§ **EXERCISE PROMPT**: In the listing below, look for "info" and copy every line that has it.

§ **TASK MATERIAL**:
● ● ● ●

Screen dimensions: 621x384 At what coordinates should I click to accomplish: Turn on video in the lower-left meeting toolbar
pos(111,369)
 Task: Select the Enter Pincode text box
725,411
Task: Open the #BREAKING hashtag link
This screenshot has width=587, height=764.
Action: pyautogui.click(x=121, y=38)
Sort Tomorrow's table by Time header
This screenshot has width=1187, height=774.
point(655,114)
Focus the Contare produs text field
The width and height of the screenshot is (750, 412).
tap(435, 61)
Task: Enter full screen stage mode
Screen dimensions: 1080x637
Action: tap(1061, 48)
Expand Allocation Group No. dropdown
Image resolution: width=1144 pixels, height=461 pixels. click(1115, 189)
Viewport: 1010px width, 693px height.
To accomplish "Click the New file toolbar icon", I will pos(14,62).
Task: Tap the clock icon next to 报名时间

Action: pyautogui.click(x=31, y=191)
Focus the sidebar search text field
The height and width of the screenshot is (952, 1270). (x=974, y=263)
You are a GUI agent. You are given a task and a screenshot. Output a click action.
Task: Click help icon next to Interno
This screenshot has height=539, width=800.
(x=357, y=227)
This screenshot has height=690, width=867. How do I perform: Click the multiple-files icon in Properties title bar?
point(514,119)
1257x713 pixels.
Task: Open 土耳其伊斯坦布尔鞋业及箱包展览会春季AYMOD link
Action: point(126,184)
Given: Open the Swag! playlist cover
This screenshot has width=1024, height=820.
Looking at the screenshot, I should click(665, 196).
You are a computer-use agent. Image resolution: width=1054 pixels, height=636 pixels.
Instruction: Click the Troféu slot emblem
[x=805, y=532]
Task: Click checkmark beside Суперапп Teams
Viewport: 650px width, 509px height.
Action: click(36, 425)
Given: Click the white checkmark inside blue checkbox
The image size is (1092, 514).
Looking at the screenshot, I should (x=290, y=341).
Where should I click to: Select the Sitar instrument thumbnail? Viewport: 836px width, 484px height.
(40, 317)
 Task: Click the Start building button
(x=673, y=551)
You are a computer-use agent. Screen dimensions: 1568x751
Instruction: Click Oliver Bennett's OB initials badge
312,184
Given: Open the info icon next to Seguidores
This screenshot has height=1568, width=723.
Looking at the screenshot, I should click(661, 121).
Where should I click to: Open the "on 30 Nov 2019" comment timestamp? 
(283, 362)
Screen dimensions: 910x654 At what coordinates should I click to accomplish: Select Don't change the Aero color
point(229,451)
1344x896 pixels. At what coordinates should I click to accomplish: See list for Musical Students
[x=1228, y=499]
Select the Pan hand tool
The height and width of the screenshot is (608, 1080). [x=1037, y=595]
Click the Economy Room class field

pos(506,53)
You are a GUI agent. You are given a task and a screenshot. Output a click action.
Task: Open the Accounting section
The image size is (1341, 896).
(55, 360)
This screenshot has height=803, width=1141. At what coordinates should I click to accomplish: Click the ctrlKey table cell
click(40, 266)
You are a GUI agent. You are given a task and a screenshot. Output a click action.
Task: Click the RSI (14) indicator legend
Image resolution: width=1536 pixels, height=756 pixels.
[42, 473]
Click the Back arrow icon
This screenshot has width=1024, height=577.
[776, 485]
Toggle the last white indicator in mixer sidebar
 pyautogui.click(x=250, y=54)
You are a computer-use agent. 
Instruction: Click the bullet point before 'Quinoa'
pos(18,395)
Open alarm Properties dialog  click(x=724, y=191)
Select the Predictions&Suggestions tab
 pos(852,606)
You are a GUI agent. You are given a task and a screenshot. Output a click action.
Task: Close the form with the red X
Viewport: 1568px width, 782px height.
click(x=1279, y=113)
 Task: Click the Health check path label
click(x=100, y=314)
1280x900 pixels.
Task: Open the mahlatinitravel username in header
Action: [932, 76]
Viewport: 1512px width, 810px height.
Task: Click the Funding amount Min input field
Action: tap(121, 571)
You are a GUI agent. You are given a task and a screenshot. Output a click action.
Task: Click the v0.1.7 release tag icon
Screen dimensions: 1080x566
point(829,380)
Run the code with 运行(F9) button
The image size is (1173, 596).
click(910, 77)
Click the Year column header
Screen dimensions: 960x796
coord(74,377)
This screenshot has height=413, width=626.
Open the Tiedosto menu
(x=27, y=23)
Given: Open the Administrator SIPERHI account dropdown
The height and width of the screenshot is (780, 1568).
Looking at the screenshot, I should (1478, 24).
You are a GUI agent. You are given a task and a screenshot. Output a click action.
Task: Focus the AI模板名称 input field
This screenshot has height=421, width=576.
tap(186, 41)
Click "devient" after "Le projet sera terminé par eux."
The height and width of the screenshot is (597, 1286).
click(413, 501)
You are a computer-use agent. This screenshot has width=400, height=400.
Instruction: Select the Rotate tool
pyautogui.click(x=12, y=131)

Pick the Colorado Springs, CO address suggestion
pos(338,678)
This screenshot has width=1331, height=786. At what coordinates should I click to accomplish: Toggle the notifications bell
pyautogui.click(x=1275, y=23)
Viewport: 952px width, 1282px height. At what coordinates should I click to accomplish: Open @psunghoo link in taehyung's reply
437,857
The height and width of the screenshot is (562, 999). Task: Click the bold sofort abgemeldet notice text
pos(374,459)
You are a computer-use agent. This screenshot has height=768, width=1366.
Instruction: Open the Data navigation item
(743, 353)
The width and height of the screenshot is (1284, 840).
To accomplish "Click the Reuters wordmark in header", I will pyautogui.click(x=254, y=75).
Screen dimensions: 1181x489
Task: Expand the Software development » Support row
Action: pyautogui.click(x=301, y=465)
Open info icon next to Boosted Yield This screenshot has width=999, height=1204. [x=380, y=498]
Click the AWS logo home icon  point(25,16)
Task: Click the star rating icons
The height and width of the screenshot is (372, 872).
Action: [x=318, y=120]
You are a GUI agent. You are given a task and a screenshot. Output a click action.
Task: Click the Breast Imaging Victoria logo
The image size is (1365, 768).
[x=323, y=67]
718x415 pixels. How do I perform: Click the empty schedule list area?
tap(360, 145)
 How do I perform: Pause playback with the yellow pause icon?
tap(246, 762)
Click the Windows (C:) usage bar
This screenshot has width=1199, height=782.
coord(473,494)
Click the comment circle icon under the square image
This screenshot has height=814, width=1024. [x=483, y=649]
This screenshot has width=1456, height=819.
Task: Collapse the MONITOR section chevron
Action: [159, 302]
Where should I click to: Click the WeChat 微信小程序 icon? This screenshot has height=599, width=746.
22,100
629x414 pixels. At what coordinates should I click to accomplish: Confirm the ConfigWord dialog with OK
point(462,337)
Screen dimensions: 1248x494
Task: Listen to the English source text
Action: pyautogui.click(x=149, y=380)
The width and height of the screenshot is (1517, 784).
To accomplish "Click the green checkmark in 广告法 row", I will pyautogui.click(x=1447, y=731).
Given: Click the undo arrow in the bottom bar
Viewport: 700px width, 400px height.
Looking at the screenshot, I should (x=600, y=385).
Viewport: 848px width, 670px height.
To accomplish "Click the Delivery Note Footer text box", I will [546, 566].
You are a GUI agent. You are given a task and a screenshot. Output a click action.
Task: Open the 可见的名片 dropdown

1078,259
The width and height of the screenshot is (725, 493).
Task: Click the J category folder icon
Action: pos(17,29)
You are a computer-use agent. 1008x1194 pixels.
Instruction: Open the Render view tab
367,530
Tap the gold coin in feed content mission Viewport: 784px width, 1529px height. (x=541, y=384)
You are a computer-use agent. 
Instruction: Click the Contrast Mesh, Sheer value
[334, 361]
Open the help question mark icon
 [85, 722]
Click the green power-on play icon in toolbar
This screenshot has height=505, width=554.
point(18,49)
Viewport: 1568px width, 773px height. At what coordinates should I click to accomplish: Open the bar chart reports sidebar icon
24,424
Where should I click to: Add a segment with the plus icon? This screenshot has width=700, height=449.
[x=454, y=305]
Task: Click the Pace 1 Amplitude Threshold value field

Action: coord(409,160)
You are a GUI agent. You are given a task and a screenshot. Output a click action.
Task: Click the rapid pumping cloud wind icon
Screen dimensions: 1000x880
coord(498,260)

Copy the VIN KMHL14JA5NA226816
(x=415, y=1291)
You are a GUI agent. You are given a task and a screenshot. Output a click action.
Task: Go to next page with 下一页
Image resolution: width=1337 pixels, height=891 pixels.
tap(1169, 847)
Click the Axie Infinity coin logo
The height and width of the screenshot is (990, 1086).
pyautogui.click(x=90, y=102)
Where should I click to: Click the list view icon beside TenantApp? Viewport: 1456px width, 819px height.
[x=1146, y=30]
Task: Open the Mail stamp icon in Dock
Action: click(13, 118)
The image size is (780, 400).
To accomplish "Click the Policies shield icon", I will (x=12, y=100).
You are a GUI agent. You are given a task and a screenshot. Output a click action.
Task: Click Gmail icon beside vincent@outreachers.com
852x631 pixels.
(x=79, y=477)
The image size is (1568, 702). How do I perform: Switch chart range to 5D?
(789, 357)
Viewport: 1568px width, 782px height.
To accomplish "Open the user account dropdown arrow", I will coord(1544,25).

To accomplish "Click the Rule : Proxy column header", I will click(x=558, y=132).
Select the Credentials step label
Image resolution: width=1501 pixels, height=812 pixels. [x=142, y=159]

● ● ● ●

§ **ANSWER AREA**:
Given: Open the info icon next to Seguidores
Open info icon next to Boosted Yield This screenshot has width=999, height=1204. [x=380, y=498]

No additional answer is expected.